Exercise brief
Each entry should be given again exactly, with any image left out.

[Records supplied Boundary: Start]

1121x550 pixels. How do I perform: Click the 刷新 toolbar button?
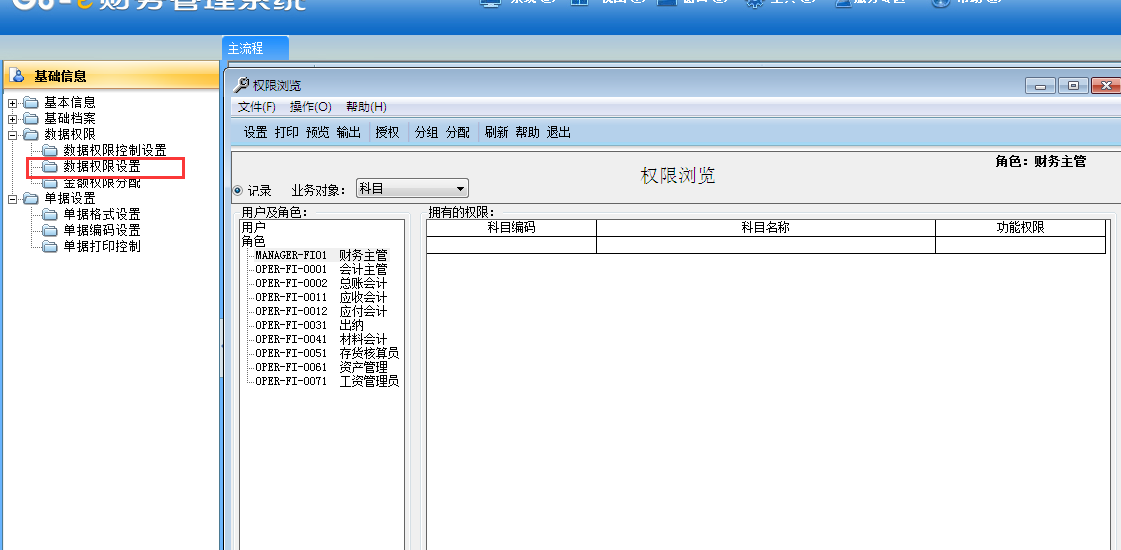coord(496,132)
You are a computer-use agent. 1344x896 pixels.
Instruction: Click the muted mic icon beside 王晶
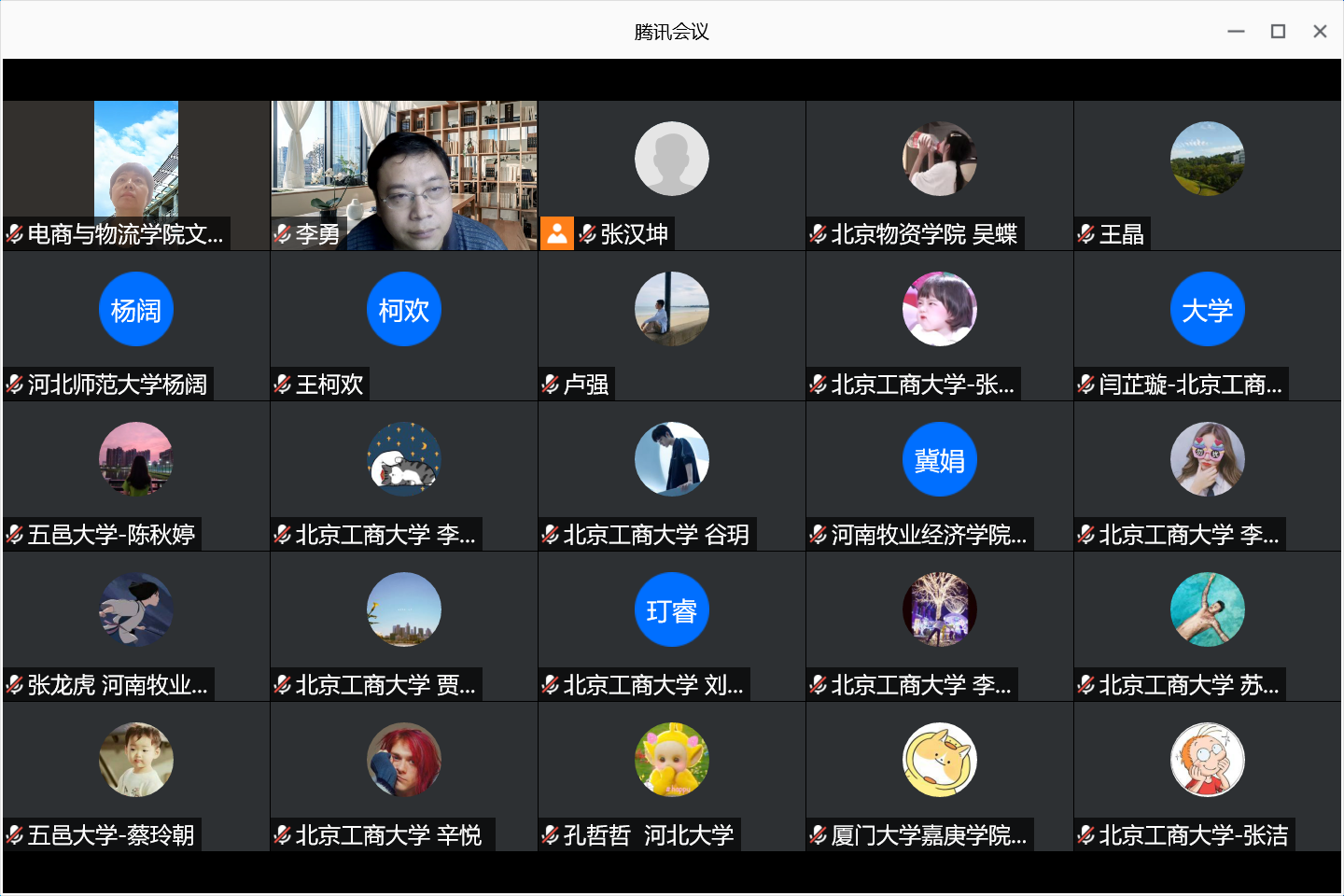click(1086, 234)

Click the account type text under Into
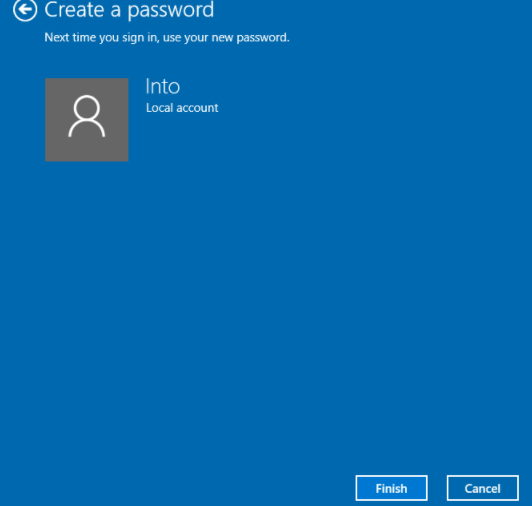click(182, 108)
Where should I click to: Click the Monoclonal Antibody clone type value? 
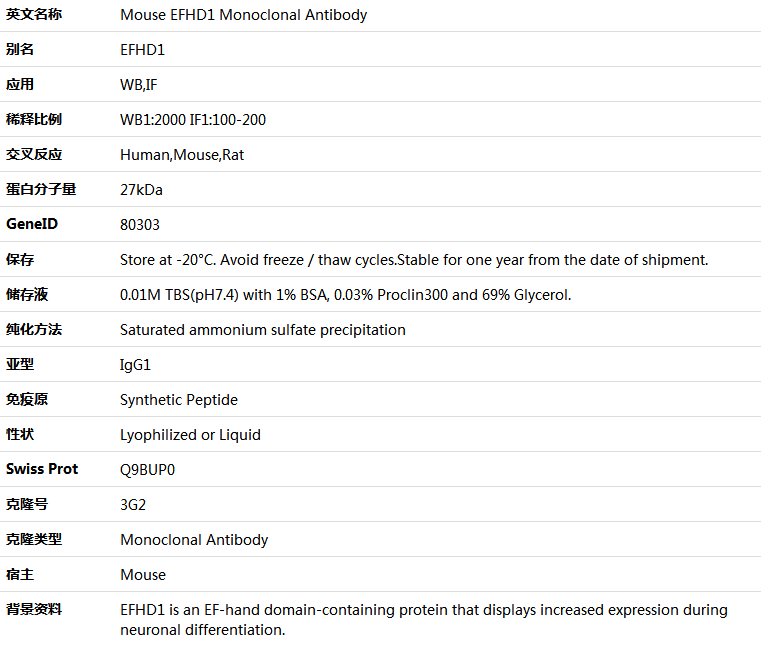click(x=194, y=540)
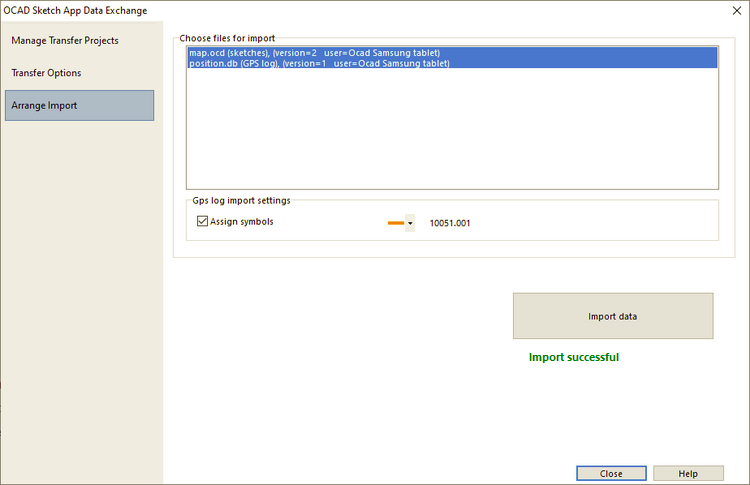
Task: Expand the symbol selection dropdown arrow
Action: (410, 223)
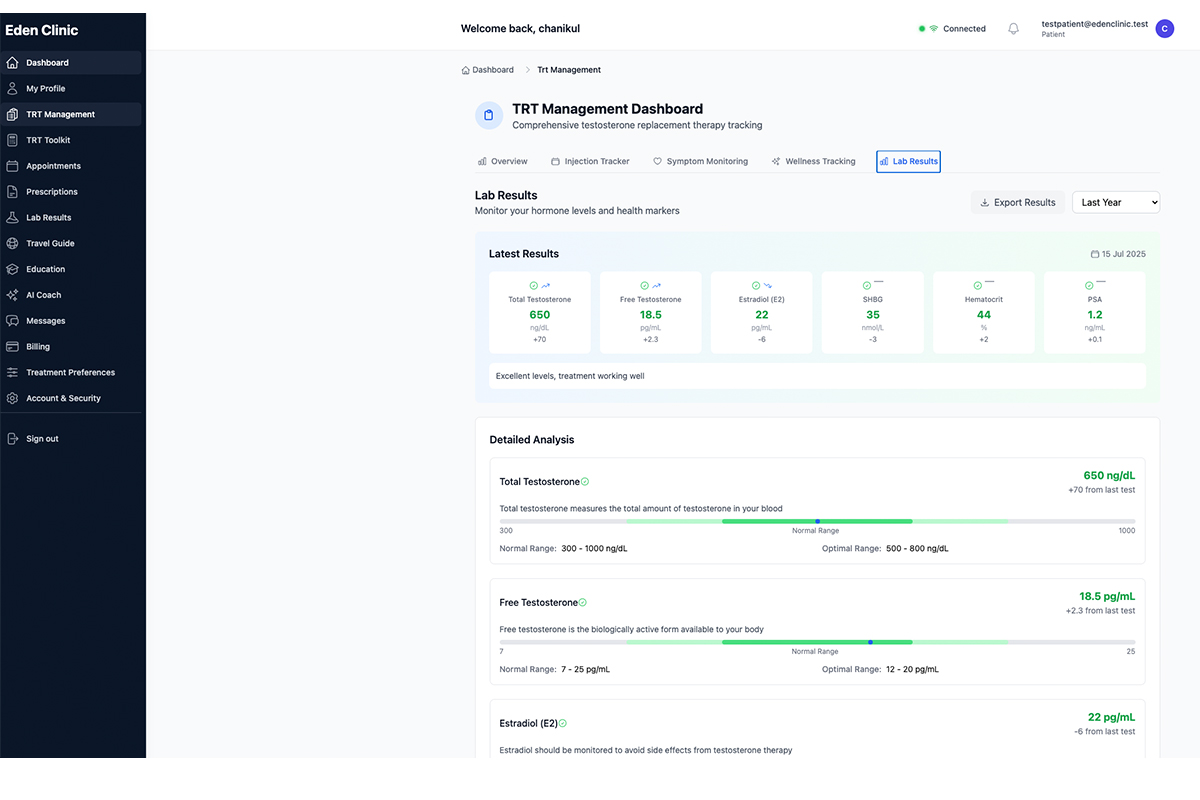This screenshot has width=1200, height=800.
Task: Click the Export Results button
Action: [x=1017, y=202]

[Records supplied Boundary: End]

Final answer
1121x550 pixels. How do I perform: Click the 刷新 toolbar button?
coord(496,132)
You are a computer-use agent. 1344x896 pixels.
Instruction: Click the muted mic icon beside 王晶
click(1086, 234)

Click the account type text under Into
click(182, 108)
Where should I click to: Click the Monoclonal Antibody clone type value? 
click(x=194, y=540)
Task: Expand the symbol selection dropdown arrow
Action: (410, 223)
This screenshot has width=1200, height=800.
Task: Click the Export Results button
Action: [x=1017, y=202]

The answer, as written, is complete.